Mondiali di calcio: in un mondo preso a calci dalla specie antropica all’apogeo dei suoi successi, una versione di Guerra Mondiale non utilizzabile come vaccino, ma iniettata mediaticamente nell’inconscio collettivo delle nazioni per consolarci dei mali di una troppa lunga pace.
Il gioco del calcio ha questa sola legittimazione alla sua implacabile pervasività: di essere un simulacro di guerre civili nei campionati nazionali, e una finzione-video di guerre mondiali ogni quattro anni - che, ahimè! passano in fretta, troppo in fretta.
Mondiali dovunque: in tutte le case, in tutti i pianerottoli e gli ascensori, gli uffici, i mercati rionali, le scuole; impossibile non commentare le partite del giorno prima, impossibile sottrarsi ai commenti delle partite del giorno prima e alle previsioni di quelle dell’indomani. Valga, per chi voglia starne lucidamente fuori, la massima del saggio imperatore Marco Aurelio, quello della statua equestre in Campidoglio: Abstine et sustine (Astienti e sopporta).
Mi pare fosse Prezzolini, nel giornale di Gobetti, a raccomandare, squadrismo vincente, l’associarsi tra «coloro-che-non-la-bevono» (elegantemente detto alla greca àpoti). Noi non beventi, astémi e digiuni di Calcio (spesso, per età, anche decalcificati d’ossa) oggi abbiamo a disposizione i Blog, i Facebook, le poste elettroniche dove sfogare impudicamente la nostra repressa apatia di àpoti verso il mondialismo pallonista, l’occupazione da parte dei cronisti e degli specialisti commentanti di tutto il visibile, l’udibile e il leggibile - la nostra refrattarietà irriducibile ai Falli Laterali, alle Panchine Impazienti, alle mestizie delle sconfitte e alle delusioni cocenti dei Zero a Zero al dilà dell’ottantanovesimo Minuto.

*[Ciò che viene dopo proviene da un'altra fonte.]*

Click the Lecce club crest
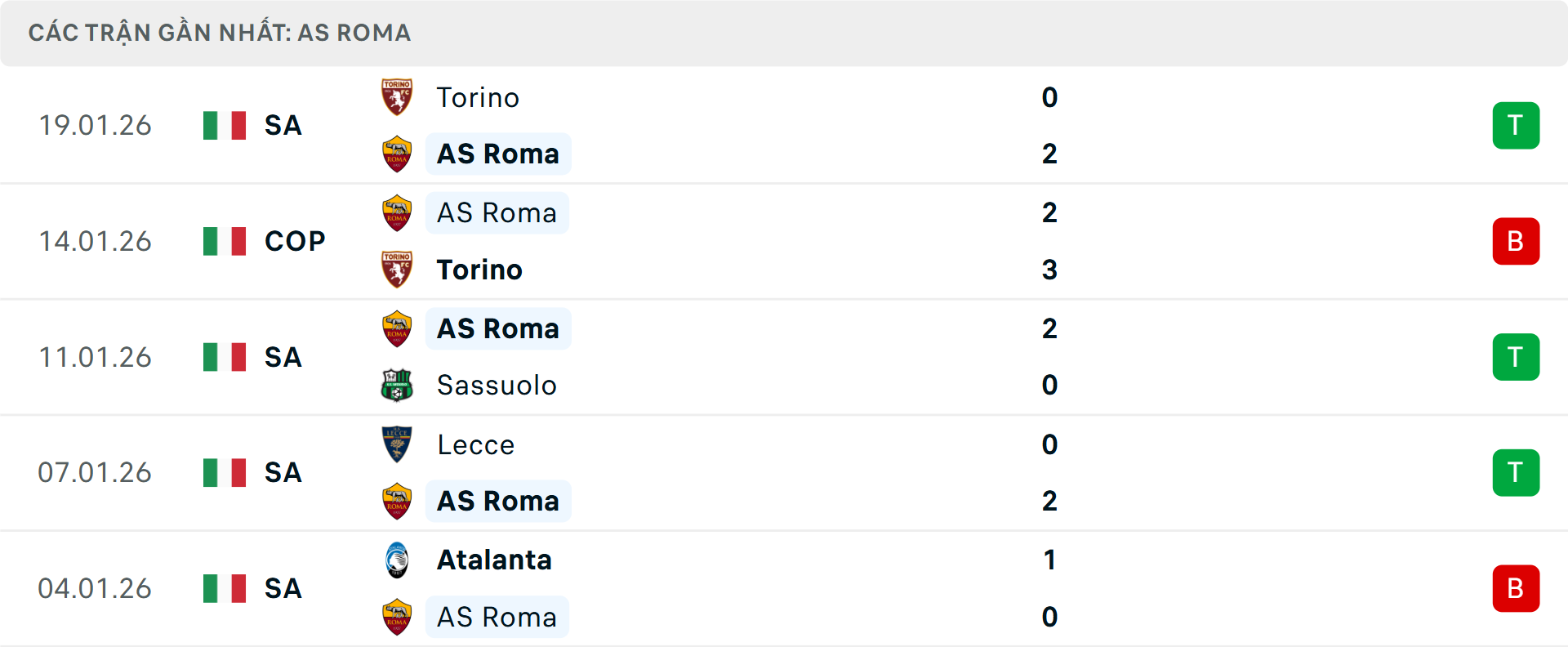1568x647 pixels. pyautogui.click(x=397, y=444)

Le unificazioni separano. Questa mondialità è sospetta. Più realisticamente, le partite sono scontri di nazionalismi, religioni, governi, regimi che si odiano, colluttazioni interetniche, interrazziali, interclassi sociali. Si vuole sempre vincere per qualcosa: altrimenti, perché voler vincere? Gli inni nazionali precedono ogni incontro: giustamente, l’inno pacifico non esiste. Dietro la partita ci sono gli spettatori virtuali: un intero popolo che si ricorda di essere stato foresta primordiale, di aver portato artigli e che è là per incitare a immolare simbolicamente, in undici giocatori di diverso colore di maglificio, un popolo irragionevolmente altro, i subumani dell’altro emisfero o di al di là di una catena montuosa. Ogni urlo d’incitamento è masticazione sterminatrice. Provate ad immaginare una partita Israele-Hamas: iperguerra, non guerra semplice! Ci sarà in Sudafrica Israele-Iran? Ci sarebbe da trattenere il fiato: scoppierà adesso o domani?
Nelle città italiane sono esposte molte bandiere tricolori. Quale vittoria militare celebreranno? Il centocinquantenario dell’Unità nazionale devaticanizzata? Eccone là un’altra... un’altra ancora!...E si diceva che il patriottismo è morto! Forse che i missionari della Pace Assoluta, i reparti italiani sulle ambe afghane, hanno attaccato e sbaragliato i talebanski, invece di rassegnarsi a farsi accoppare secondo regole d’ingaggio inimmaginabili in qualsiasi operazione militare dal tempo delle guerre sannitiche romane? Per niente...Tutto quell’onore di bandiere è riservato a guerre ben più veraci e tremende! A guerre contro Paraguay o Argentina, contro Svizzera, sulla linea de fuego Como-Brogeda la domenica sera, contro Spagna, contro Brasile, Irlanda, il Ghana, l’Impero del Sole... Agli ordini del Generale Lipp! Discusso, si dice, ma, in ogni caso, meglio di Cadorna, lo sconosciuto a tutti i liceali della omonima stazione della metropolitana di Milano.